* **Available data**
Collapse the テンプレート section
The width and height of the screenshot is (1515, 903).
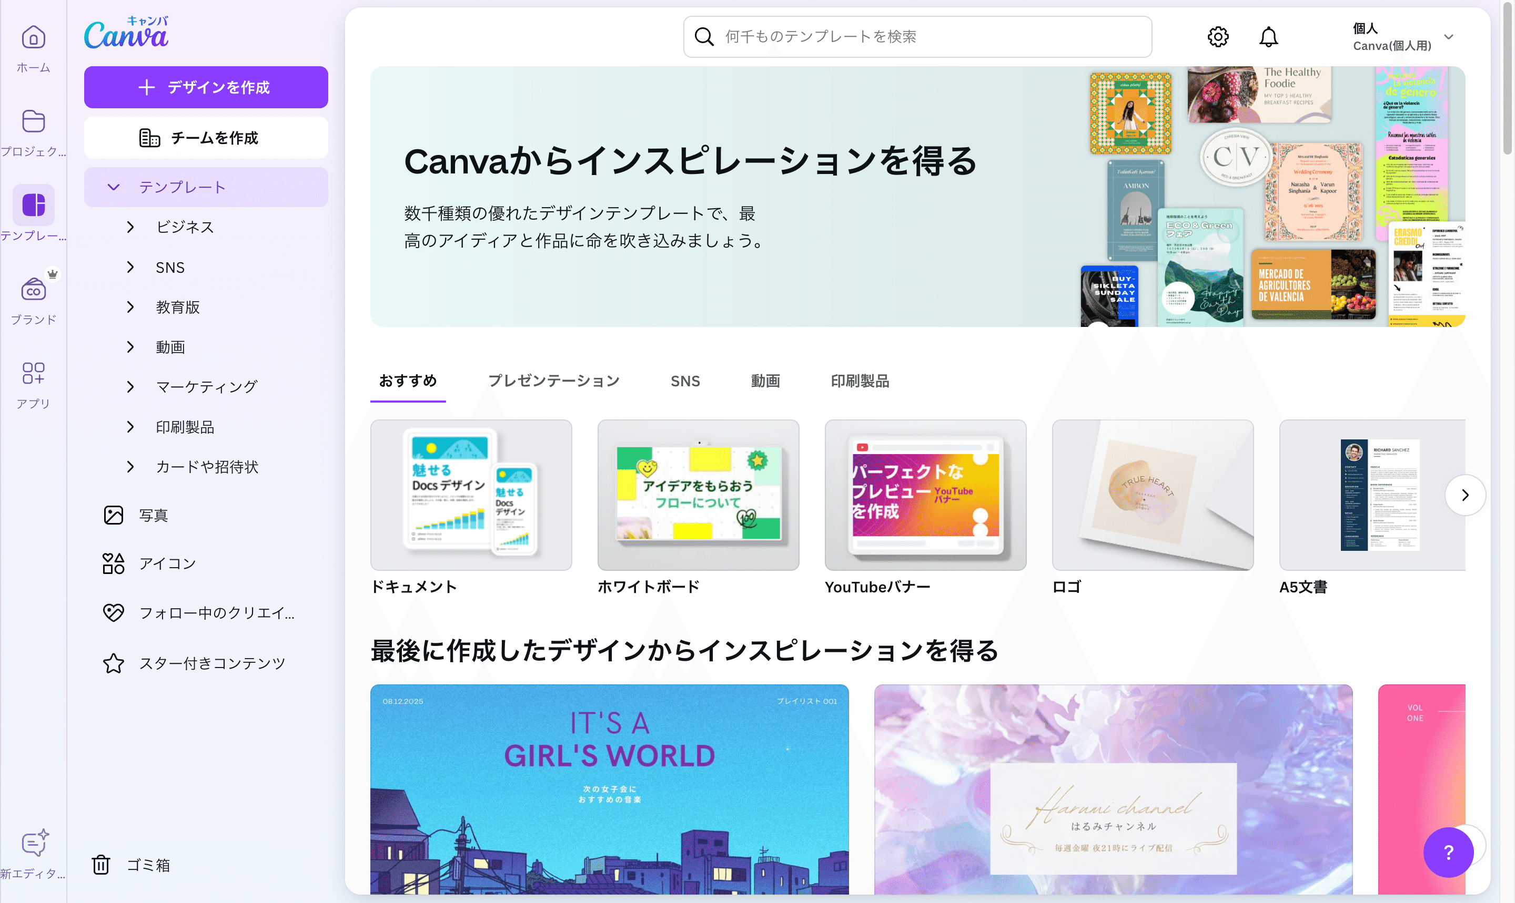coord(206,187)
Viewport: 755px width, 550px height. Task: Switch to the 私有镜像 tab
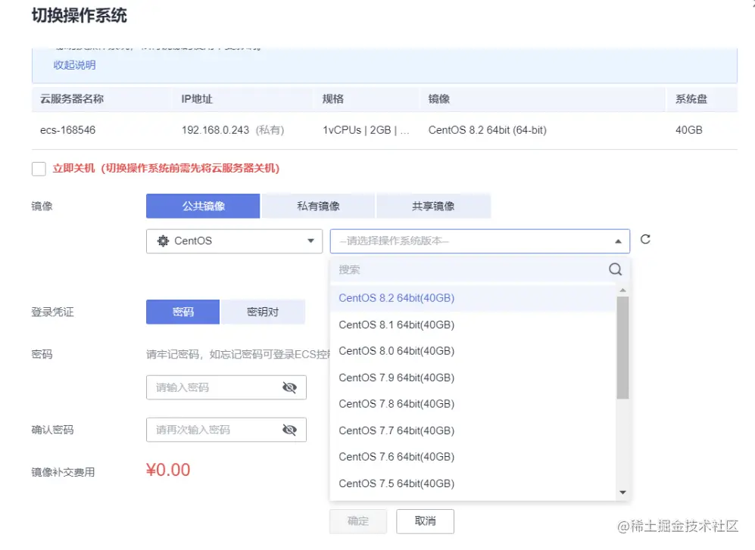point(318,205)
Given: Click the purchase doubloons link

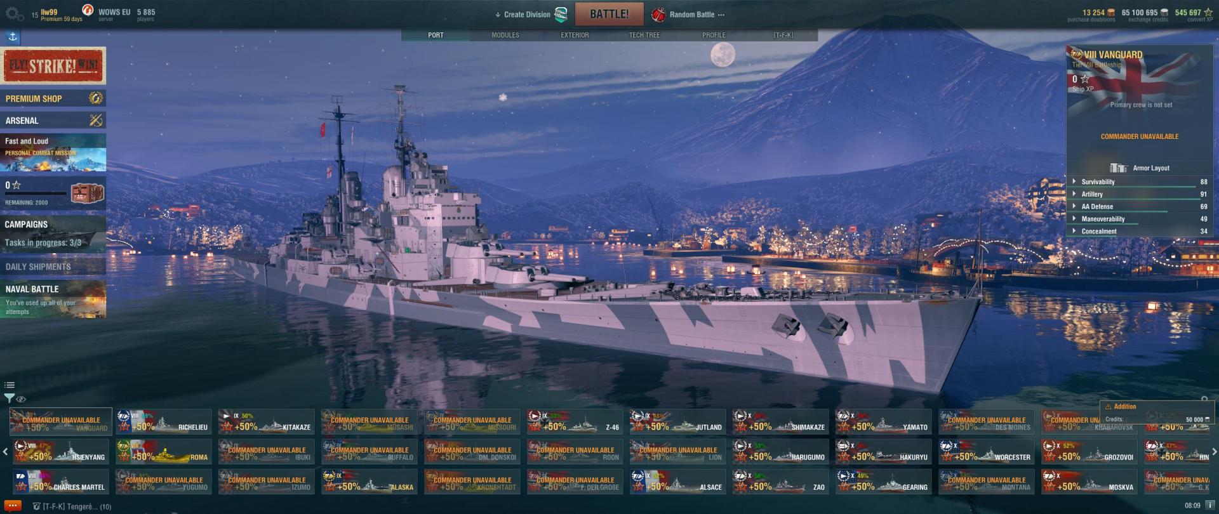Looking at the screenshot, I should pyautogui.click(x=1091, y=20).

* **Requirement**
Omit the pictures and return exactly the lines from the line containing "The width and" through the final line of the material above, both ends included.

* **Output for this exercise**
The width and height of the screenshot is (1515, 903).
coord(206,187)
Viewport: 755px width, 550px height. Task: Switch to the 私有镜像 tab
point(318,205)
Given: Click the purchase doubloons link

Looking at the screenshot, I should pyautogui.click(x=1091, y=20).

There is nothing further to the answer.